Growers will plant 89 million acres with soybeans this year, the USDA said in a report Thursday, down from 90.1 million last year and a February projection of 90 million acres. Corn area will total 88 million acres this year, down from 90.2 million in 2017 and last month’s forecast for 90 million acres. Analysts had expected soybean acres at 91 million and corn area at 89.4 million acres.
Soybeans have become more attractive in recent weeks as prices improved on dry weather in Argentina. Futures earlier this month rose to the highest level in almost two years as crop conditions in the South American country worsened amid a lack of rainfall in major growing areas.
Still, survey respondents said they weren’t as bullish on soybeans as traders expected.
“At this point weather is going to be the biggest determining factor” with regard to actual planted acres, said Brian Grossman, an analyst at brokerage Zaner Group in Chicago. “If we warm up it’s going to be a big corn year, but guys are prepared to go heavy on soybeans if the weather doesn’t cooperate or due to market variables.”
Soybean futures for May delivery rose 26 1/2¢ to $10.44 1/2 a bushel on the Chicago Board of Trade.
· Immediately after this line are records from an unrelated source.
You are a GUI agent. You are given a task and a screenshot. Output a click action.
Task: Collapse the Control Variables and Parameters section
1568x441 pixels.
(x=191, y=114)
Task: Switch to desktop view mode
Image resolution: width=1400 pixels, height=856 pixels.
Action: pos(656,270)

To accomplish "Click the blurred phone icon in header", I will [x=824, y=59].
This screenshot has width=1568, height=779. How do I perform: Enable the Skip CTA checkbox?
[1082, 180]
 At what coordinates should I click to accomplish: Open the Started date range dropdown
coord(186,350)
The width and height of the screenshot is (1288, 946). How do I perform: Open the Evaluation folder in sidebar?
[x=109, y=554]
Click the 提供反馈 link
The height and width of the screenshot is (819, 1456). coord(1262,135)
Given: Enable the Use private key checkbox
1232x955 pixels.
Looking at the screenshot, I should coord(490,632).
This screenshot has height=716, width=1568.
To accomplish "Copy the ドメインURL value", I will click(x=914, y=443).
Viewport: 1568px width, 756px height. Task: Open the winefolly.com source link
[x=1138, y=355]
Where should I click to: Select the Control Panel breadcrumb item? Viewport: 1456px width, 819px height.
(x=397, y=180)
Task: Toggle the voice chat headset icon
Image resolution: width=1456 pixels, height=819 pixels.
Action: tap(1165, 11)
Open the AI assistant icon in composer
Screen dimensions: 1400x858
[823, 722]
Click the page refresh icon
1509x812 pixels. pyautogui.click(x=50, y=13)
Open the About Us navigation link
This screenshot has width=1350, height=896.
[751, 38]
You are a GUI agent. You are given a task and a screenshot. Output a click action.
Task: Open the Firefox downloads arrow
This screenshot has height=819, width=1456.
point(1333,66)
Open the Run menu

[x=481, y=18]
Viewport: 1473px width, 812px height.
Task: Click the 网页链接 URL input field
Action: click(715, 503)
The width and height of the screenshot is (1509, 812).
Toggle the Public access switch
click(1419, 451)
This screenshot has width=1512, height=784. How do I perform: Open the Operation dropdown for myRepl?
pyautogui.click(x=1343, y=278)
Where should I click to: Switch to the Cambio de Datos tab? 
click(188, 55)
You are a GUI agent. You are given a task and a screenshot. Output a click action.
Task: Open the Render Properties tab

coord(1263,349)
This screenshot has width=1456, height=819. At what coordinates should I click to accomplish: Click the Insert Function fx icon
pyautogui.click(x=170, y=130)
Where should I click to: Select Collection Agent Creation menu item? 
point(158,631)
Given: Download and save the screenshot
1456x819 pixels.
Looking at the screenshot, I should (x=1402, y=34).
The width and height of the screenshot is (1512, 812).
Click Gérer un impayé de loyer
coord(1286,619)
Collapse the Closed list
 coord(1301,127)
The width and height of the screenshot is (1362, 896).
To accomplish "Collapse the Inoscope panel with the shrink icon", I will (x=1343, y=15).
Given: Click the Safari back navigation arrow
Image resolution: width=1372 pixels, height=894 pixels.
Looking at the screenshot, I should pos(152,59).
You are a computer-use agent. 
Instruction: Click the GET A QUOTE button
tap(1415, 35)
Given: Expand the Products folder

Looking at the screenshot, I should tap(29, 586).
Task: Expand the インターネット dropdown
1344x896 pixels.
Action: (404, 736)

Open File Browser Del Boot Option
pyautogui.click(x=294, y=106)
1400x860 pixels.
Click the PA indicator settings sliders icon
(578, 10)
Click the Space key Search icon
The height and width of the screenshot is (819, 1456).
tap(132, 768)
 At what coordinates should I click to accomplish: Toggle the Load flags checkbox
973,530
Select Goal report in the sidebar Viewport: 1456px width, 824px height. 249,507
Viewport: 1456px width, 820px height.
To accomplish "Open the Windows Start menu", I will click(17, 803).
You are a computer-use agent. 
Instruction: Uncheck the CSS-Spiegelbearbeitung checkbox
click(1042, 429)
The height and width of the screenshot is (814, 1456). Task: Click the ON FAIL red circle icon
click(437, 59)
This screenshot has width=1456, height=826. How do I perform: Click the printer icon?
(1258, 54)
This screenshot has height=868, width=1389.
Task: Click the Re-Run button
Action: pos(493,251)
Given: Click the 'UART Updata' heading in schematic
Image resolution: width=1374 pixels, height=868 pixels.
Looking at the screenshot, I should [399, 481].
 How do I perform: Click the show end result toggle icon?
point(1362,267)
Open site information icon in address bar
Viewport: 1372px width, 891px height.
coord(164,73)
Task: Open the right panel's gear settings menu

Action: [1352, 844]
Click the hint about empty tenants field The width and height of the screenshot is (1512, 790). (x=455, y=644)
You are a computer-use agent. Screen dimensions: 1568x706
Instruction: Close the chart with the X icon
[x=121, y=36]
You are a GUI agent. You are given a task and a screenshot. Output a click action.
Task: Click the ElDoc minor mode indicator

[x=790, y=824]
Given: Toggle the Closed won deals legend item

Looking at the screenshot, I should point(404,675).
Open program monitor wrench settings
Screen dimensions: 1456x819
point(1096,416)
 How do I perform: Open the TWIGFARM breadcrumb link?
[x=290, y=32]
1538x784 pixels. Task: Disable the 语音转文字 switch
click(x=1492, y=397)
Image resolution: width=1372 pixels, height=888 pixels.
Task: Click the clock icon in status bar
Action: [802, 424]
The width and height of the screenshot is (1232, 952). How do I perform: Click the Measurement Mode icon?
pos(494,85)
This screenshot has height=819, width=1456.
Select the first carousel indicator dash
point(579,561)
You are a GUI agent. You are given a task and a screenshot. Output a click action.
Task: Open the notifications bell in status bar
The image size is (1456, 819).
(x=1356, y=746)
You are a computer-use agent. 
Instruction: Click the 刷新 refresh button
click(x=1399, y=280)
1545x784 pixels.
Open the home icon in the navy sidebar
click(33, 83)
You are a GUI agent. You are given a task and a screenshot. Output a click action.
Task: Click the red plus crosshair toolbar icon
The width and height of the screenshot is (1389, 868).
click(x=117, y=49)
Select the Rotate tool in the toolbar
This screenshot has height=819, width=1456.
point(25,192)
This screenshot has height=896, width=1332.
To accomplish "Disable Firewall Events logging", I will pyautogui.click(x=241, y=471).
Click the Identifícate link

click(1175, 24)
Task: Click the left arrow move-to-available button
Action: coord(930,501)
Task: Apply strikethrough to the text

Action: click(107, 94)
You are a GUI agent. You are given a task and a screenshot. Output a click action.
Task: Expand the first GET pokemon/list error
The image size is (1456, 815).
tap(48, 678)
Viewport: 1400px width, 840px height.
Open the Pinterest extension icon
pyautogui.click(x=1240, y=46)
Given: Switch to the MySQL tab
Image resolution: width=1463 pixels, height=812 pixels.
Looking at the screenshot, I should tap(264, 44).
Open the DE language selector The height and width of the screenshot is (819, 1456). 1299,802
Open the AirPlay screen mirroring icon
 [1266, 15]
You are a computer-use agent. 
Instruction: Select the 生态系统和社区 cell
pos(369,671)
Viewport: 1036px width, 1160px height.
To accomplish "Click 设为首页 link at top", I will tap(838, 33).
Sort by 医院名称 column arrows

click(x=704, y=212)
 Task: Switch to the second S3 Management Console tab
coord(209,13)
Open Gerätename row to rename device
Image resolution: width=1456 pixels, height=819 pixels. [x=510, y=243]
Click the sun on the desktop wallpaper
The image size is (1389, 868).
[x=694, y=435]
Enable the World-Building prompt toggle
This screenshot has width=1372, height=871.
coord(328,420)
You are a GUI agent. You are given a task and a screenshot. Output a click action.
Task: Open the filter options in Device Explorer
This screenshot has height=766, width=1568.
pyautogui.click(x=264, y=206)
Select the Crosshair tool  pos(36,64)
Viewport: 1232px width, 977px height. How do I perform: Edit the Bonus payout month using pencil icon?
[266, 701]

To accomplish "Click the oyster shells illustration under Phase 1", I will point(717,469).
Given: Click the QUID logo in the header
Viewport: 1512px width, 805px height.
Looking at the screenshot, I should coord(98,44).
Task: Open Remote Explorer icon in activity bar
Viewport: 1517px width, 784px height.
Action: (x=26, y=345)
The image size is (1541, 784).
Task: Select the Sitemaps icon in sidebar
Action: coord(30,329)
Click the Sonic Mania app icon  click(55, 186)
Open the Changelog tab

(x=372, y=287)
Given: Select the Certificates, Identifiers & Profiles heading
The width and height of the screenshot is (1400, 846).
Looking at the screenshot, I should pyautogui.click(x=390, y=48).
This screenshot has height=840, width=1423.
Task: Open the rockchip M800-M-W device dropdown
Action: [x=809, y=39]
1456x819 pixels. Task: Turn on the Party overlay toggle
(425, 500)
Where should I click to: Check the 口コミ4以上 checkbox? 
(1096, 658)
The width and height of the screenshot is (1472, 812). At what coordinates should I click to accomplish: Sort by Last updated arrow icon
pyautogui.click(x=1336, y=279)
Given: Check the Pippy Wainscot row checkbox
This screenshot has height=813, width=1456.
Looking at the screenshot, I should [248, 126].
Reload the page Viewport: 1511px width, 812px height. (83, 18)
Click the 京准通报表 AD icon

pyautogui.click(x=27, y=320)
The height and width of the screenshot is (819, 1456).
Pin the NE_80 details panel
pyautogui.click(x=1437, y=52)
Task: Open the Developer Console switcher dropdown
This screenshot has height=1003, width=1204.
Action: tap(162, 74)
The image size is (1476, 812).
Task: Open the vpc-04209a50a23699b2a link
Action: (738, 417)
Soy meal futures added $12.70 to $384 a short ton while soy oil rose 0.34¢ to 31.96¢ a pound.
Corn futures jumped 14 1/4¢ to $3.87 3/4 a bushel in Chicago.
Grossman said he is skeptical of the USDA's numbers.
"I have a hard time with both corn and soybeans below 90 (million acres)," he said. "I think these numbers are way too low."
All-wheat planted acres will rise 3% to 47.3 million this year, the USDA said. Despite the increase, that’s still the second-lowest acreage since record-keeping started in 1919. Winter wheat acres are pegged at 32.7 million including 23.2 million of hard-red varieties, 5.85 million of soft-red winter and 3.64 million of white winter, according to the agency.
Spring wheat area is projected at 12.6 million acres, up 15% from 2017. Durum acres are forecast to fall 13% from the previous year, the USDA said.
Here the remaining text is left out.